-- Opening Marker --
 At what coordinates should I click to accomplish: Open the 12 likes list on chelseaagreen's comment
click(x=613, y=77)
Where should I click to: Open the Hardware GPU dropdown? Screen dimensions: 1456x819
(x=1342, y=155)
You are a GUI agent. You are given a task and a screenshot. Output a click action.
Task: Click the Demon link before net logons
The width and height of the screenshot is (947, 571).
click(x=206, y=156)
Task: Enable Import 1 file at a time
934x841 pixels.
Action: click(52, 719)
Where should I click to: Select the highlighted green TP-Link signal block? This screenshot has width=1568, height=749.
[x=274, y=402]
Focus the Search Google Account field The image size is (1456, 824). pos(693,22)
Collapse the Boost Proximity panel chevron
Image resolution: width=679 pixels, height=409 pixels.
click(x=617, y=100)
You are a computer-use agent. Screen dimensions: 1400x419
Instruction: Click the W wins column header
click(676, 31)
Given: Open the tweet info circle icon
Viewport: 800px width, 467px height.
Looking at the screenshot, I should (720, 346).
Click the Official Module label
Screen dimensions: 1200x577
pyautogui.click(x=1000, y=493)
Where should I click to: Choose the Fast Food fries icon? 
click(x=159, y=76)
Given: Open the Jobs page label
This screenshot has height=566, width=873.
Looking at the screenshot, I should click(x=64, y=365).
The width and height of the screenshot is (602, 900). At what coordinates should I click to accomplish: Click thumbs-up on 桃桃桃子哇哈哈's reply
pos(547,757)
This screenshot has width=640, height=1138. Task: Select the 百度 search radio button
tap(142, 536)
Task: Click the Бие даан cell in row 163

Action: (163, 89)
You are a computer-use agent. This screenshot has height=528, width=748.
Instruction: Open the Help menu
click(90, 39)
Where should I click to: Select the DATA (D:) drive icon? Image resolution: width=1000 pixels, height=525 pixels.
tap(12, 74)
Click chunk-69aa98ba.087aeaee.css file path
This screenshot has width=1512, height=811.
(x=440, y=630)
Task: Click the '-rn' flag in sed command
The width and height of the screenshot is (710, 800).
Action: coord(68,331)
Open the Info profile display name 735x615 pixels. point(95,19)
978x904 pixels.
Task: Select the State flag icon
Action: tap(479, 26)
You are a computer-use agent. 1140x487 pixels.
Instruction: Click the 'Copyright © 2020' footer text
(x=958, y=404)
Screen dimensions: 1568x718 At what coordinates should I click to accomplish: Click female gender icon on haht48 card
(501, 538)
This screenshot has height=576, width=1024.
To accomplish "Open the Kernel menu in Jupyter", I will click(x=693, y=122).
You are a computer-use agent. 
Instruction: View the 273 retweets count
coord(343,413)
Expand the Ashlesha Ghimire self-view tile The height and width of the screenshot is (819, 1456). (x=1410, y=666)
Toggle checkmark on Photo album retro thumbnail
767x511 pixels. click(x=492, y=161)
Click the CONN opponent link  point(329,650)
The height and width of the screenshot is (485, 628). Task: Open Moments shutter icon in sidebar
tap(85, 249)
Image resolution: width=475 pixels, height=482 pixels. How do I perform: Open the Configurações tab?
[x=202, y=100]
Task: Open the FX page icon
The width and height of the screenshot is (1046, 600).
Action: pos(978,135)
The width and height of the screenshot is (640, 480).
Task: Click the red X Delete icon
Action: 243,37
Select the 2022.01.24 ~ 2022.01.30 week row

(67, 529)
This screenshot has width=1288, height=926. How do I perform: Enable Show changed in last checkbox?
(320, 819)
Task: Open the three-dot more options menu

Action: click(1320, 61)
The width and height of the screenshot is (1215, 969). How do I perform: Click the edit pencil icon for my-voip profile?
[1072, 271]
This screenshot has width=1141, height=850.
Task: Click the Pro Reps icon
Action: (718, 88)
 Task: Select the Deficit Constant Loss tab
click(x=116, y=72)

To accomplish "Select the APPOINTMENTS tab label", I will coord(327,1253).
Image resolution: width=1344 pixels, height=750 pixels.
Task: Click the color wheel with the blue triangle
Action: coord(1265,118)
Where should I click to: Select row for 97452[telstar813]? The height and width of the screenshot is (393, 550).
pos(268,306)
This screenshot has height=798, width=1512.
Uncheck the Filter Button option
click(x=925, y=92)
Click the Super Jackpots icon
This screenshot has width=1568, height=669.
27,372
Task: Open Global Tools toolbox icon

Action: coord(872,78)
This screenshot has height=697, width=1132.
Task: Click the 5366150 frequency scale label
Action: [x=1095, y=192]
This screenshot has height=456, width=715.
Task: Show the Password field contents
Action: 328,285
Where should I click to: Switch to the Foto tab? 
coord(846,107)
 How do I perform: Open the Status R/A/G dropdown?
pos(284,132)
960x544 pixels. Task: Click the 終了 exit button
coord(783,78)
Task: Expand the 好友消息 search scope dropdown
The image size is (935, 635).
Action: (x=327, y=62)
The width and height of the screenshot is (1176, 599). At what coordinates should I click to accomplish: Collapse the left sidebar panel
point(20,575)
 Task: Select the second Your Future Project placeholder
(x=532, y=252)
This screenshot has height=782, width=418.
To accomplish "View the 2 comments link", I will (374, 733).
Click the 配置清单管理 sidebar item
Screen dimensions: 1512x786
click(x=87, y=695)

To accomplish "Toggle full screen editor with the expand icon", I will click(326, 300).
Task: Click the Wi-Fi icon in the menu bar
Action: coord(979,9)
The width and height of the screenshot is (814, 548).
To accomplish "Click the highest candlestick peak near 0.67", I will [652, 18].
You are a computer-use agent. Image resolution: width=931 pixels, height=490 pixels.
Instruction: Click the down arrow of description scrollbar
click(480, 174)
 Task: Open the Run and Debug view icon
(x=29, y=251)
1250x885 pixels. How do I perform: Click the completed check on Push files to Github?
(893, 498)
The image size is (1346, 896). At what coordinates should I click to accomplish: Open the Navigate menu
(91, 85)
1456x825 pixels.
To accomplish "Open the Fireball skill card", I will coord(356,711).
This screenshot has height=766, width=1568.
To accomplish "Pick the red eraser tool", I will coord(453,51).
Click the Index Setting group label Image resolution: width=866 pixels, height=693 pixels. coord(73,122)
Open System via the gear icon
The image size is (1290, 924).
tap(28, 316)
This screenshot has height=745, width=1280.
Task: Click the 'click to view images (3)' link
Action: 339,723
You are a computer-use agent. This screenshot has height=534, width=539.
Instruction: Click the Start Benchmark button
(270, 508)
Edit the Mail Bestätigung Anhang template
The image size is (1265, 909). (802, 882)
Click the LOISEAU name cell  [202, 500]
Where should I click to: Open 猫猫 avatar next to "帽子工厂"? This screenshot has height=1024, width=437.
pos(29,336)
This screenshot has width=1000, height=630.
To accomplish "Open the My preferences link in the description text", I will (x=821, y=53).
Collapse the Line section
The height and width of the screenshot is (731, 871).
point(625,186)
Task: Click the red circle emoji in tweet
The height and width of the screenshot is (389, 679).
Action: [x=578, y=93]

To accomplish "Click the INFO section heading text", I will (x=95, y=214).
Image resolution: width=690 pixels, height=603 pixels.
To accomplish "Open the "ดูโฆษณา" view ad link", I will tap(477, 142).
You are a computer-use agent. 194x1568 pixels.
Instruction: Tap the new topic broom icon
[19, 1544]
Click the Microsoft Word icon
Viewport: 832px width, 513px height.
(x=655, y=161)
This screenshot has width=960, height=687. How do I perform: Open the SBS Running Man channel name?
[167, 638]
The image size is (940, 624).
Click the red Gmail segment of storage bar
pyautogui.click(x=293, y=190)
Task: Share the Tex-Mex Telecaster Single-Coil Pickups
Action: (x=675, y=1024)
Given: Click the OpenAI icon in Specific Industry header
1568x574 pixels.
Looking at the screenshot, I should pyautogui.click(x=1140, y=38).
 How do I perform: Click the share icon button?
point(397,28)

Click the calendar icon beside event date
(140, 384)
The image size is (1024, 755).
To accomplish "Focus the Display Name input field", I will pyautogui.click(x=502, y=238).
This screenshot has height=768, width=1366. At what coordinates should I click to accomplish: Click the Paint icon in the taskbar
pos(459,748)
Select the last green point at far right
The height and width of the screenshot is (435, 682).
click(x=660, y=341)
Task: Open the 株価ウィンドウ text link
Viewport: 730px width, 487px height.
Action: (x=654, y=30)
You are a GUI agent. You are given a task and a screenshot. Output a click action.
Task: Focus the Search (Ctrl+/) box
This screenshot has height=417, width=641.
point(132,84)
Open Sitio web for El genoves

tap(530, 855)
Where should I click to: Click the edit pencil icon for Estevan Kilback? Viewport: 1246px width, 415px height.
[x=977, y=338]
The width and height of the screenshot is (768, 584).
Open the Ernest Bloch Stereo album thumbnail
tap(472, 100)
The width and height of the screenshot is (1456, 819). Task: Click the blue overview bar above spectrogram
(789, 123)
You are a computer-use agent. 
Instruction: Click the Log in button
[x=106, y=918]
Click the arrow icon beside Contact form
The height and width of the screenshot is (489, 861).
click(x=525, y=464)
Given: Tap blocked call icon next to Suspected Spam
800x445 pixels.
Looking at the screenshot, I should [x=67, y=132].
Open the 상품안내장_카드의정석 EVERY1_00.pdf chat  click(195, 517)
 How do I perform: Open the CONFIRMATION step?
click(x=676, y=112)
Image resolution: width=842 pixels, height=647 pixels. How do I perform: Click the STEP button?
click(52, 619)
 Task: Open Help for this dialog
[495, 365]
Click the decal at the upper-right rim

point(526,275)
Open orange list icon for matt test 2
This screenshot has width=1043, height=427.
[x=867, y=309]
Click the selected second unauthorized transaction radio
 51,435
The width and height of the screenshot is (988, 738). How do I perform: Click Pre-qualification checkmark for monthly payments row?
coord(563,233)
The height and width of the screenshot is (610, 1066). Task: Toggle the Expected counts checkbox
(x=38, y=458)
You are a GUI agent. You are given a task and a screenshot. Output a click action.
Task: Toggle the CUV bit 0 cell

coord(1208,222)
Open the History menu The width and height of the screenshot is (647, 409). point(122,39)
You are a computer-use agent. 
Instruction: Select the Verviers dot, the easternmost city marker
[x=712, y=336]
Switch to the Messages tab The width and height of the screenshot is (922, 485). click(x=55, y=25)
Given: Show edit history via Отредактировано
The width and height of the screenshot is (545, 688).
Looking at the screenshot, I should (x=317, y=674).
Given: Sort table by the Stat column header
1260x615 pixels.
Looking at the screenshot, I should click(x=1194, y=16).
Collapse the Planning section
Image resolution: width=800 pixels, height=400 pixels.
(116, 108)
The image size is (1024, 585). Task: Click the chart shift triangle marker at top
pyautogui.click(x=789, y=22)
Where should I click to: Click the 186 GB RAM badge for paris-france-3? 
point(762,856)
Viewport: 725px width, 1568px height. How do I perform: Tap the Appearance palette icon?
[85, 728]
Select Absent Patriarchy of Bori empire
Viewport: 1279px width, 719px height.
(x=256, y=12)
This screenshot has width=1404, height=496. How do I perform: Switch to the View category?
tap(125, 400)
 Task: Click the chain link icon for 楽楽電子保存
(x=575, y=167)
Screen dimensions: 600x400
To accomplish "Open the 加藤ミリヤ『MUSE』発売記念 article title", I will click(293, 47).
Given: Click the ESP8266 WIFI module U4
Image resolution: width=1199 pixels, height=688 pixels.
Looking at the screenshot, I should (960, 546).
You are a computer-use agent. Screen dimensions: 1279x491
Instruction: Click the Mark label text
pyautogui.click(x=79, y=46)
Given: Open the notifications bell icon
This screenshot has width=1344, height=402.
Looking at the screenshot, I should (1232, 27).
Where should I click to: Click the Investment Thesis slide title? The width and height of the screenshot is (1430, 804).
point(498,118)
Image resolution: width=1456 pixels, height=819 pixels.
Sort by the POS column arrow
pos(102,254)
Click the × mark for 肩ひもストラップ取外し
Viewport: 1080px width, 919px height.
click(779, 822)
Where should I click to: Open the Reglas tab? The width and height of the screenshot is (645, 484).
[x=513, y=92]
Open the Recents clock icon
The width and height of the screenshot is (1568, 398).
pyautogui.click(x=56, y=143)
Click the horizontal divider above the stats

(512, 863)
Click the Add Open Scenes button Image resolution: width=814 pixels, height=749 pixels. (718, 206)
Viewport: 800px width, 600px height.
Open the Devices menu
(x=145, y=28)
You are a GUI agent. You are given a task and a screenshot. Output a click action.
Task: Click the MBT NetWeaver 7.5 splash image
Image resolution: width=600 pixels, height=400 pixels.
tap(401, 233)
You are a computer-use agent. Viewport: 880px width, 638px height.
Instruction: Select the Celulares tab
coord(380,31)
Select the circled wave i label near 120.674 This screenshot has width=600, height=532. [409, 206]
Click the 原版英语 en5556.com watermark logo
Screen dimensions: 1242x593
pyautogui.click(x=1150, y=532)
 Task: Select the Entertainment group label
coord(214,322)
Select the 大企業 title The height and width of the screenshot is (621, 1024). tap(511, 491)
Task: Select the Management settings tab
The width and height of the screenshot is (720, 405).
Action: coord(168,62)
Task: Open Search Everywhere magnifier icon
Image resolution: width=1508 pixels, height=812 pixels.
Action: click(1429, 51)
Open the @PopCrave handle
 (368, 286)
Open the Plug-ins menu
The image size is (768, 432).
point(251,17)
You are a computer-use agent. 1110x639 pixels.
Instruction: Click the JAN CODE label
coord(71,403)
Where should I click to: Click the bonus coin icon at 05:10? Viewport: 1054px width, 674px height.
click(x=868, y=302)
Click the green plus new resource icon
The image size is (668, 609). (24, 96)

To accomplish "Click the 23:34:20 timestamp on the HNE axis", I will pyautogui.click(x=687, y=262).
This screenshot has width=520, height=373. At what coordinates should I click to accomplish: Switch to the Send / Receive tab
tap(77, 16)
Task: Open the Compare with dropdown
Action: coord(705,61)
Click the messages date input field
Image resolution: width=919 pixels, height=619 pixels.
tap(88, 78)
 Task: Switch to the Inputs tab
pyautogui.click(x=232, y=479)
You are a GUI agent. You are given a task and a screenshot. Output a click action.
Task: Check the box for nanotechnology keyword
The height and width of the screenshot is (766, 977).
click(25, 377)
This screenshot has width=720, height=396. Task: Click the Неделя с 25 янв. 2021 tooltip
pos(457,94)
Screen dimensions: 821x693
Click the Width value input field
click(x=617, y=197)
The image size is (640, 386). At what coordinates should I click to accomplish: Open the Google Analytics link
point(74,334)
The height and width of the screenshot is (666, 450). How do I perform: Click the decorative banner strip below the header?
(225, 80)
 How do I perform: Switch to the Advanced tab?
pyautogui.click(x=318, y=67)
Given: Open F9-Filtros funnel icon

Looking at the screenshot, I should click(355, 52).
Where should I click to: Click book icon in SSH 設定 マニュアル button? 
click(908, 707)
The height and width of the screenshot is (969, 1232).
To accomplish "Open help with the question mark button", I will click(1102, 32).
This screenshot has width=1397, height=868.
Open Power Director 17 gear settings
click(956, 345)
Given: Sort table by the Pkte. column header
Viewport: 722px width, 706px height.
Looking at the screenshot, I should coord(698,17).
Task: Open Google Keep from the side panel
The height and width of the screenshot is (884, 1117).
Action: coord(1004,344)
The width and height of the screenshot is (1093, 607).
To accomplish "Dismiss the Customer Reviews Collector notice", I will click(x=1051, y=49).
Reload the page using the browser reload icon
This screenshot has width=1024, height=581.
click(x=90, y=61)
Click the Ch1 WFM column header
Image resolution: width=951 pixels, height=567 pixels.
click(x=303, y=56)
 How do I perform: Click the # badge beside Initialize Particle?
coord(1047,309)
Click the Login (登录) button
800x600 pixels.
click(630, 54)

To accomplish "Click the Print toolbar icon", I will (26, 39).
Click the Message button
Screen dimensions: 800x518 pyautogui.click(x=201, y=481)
-- Closing Marker --
* [What to do]: Restate word for word only the lines above from the line containing "Task: Open Global Tools toolbox icon" to the line containing "Open System via the gear icon", both of them included.

* [Output of the task]:
Task: Open Global Tools toolbox icon

Action: coord(872,78)
This screenshot has height=697, width=1132.
Task: Click the 5366150 frequency scale label
Action: [x=1095, y=192]
This screenshot has height=456, width=715.
Task: Show the Password field contents
Action: 328,285
Where should I click to: Switch to the Foto tab? 
coord(846,107)
 How do I perform: Open the Status R/A/G dropdown?
pos(284,132)
960x544 pixels. Task: Click the 終了 exit button
coord(783,78)
Task: Expand the 好友消息 search scope dropdown
The image size is (935, 635).
Action: (x=327, y=62)
The width and height of the screenshot is (1176, 599). At what coordinates should I click to accomplish: Collapse the left sidebar panel
point(20,575)
 Task: Select the second Your Future Project placeholder
(x=532, y=252)
This screenshot has height=782, width=418.
To accomplish "View the 2 comments link", I will (374, 733).
Click the 配置清单管理 sidebar item
Screen dimensions: 1512x786
click(x=87, y=695)

To accomplish "Toggle full screen editor with the expand icon", I will click(326, 300).
Task: Click the Wi-Fi icon in the menu bar
Action: coord(979,9)
The width and height of the screenshot is (814, 548).
To accomplish "Click the highest candlestick peak near 0.67", I will [652, 18].
You are a computer-use agent. Image resolution: width=931 pixels, height=490 pixels.
Instruction: Click the down arrow of description scrollbar
click(480, 174)
 Task: Open the Run and Debug view icon
(x=29, y=251)
1250x885 pixels. How do I perform: Click the completed check on Push files to Github?
(893, 498)
The image size is (1346, 896). At what coordinates should I click to accomplish: Open the Navigate menu
(91, 85)
1456x825 pixels.
To accomplish "Open the Fireball skill card", I will coord(356,711).
This screenshot has height=766, width=1568.
To accomplish "Pick the red eraser tool", I will coord(453,51).
Click the Index Setting group label Image resolution: width=866 pixels, height=693 pixels. coord(73,122)
Open System via the gear icon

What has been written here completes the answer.